For many of the US expedited designation requests, the agency provides a good amount of guidance pertaining to what should be included in the applications. Vonderhaar says that this “is why it’s important to review the most current guidance to ensure that you’re checking the box for each listed section so that you don’t either run into a technicality when FDA is reviewing your application or inadvertently miss a section.”
EU Regulatory Pathways
Sargon Daniel, Associate Director of Regulatory Affairs at Medpace, discussed regulatory pathways for accelerated programs in the EU. He emphasized that early engagement with the EMA is important as early conversations with the agency can help you obtain pertinent advice and guidance. An early meeting with the agency is useful in obtaining scientific advice and discussing different pathways in addition to other aspects of development including clinical and non-clinical quality.
With respect to scientific advice, a briefing pack must be produced to provide an overview of the product and development program to the EMA – this pack should be both specific and concise. Additionally, understanding the scientific advice that is given and planning with and around timelines is key.
PRIME Scheme
The PRIME scheme is aimed at improving clinical trial design and also allows eligibility for accelerated assessment at time of marketing authorization. The agency will provide scientific advice at key development milestones so that you have advice throughout the program.
Under the scheme, if a drug offers a major therapeutic advantage over an existing treatment, then the EMA will consider it to be a priority medicine.
The PRIME scheme should be discussed with the EMA very early on in any development plan. According to Daniel, “early engagement and being proactive [is necessary] because you need [the EMA] to look at your data, the robustness of your data and also to look at the risks and benefits.”
Accelerated assessment
Before submitting an application, a pre-submission meeting is required, which allows you to obtain necessary information and provide details before submission for accelerated assessment. Applicants are suggested to submit a request for a pre-submission meeting at least six to seven months prior to submission for accelerated assessment.
When applying for the PRIME scheme, this can also be discussed. Essentially, you are looking to seek guidance from the EMA, which will involve justifying the claim of your medicinal product as to why it will be needed and how it will address a serious unmet medical need.
Conditional Market Authorization (CMA)
A CMA for a treatment for a rare or orphan disease is aimed at treating, preventing and diagnosing seriously debilitating or life-threatening diseases. Applicants may be granted for such medicines where the benefit of immediate availability outweighs the risk of less comprehensive data. The goal is for unmet medical needs to be fulfilled to benefit public health. A CMA is only valid for one year, but it can be renewed annually.

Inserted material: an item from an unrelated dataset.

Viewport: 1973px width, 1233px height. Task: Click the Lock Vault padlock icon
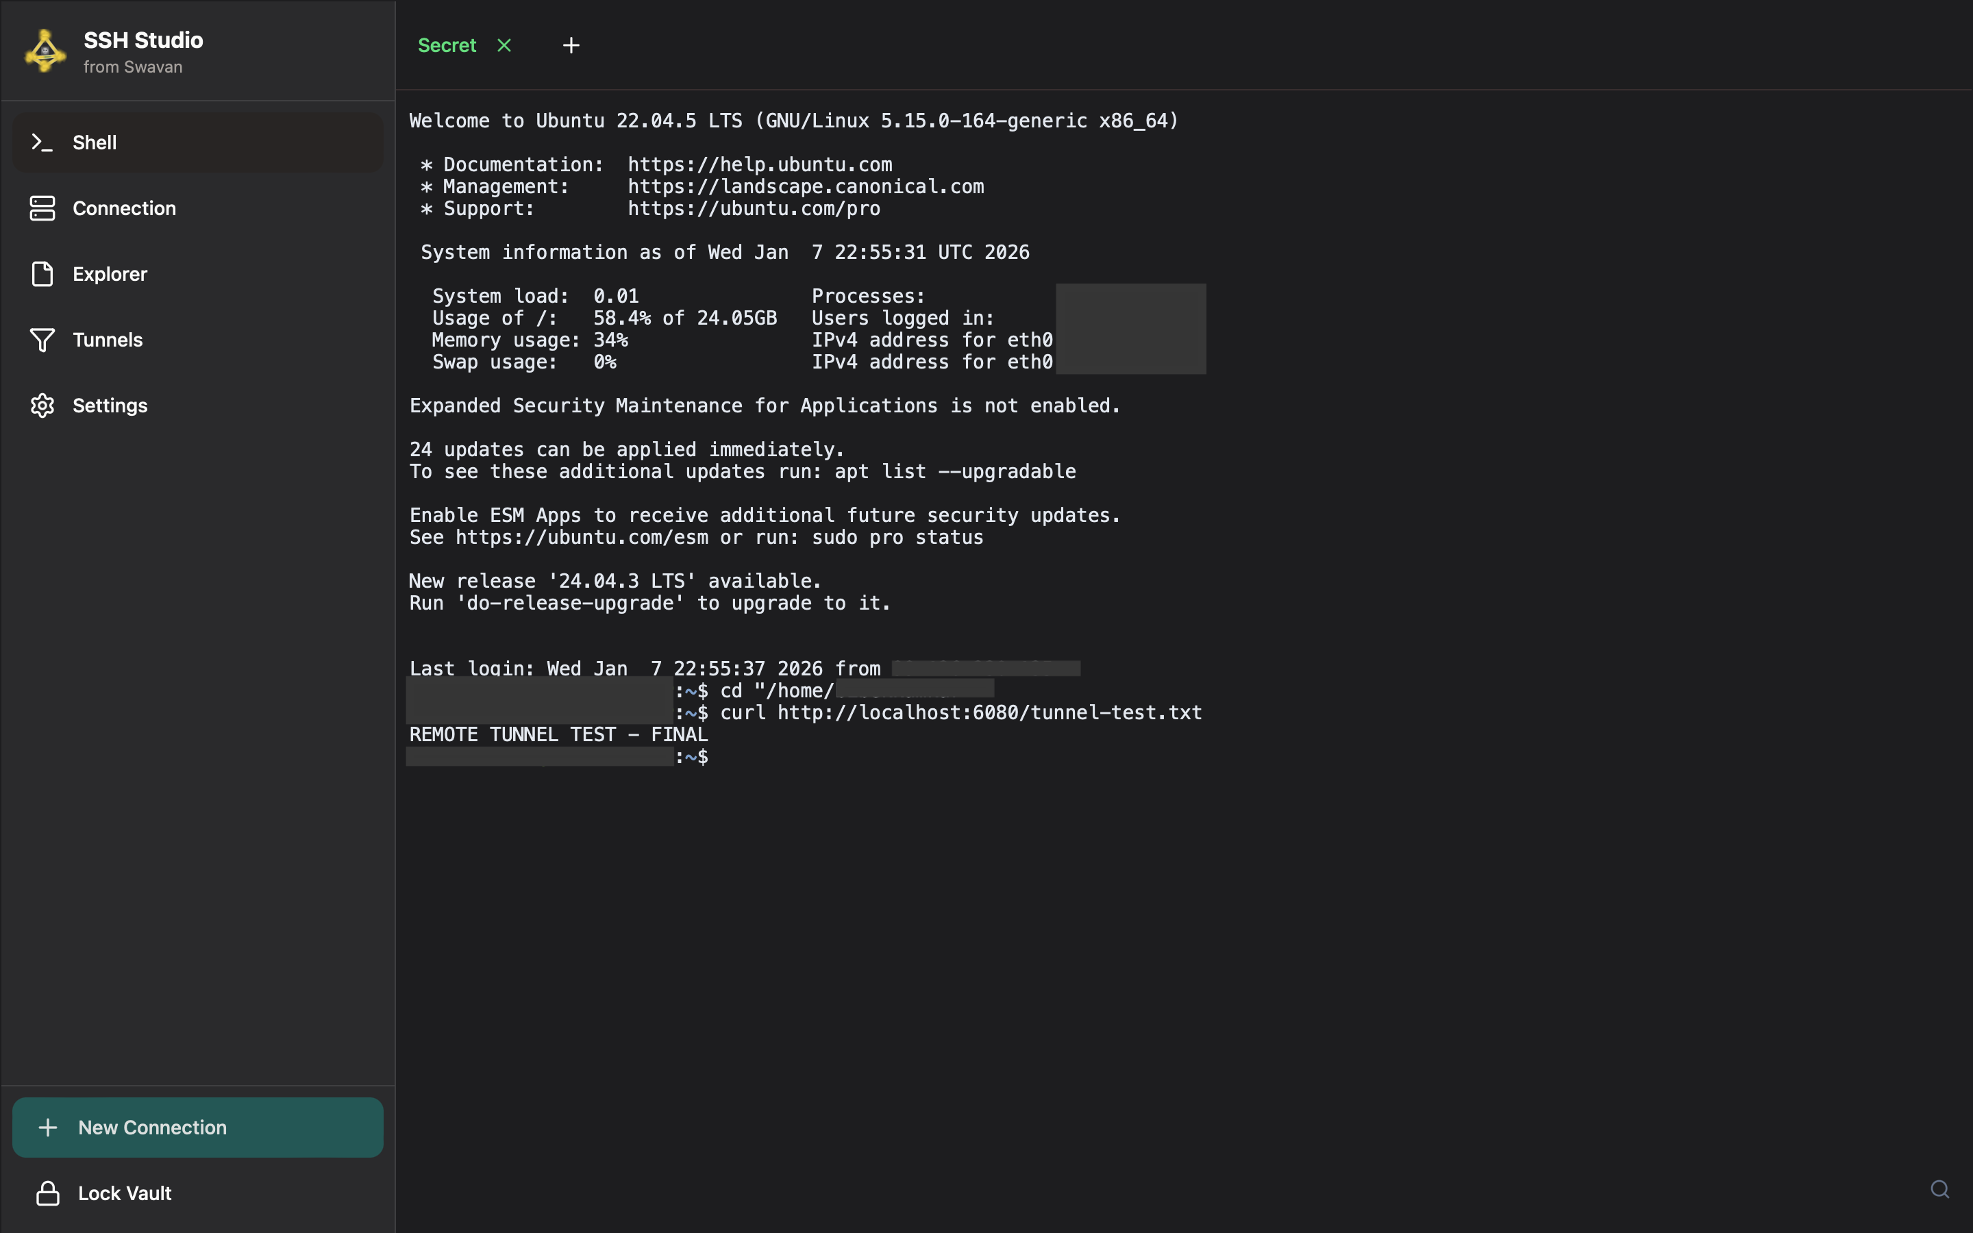click(48, 1193)
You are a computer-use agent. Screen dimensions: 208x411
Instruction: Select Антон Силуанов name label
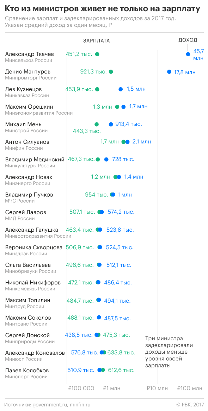(x=27, y=142)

Orphan Drug Development and Rare Disease: US vs. EU Regulatory Requirements
While there are many similarities between US FDA and EU EMA regulations in the area of orphan drug development, there are also some key differences. Vonderhaar emphasized that these differences are important to understand and highlight because it is imperative to “understanding your development program within the global context, particularly for rare and orphan diseases.” Therefore, an understanding of both US and EU requirements to achieve designations in both regions is critical.
The main requirement of the US FDA for orphan drug development and rare disease is a disease prevalence of less than 200,000 or less than 7.5 in 10,000 (Figure 3). For the EU EMA, the disease prevalence requirement is less than five in ten thousand. For both the US and the EU, if the disease prevalence is higher than the stated guidelines, it will need to be demonstrated that there are insufficient incentives to generate return (i.e. without incentives, the drug would not generate sufficient return).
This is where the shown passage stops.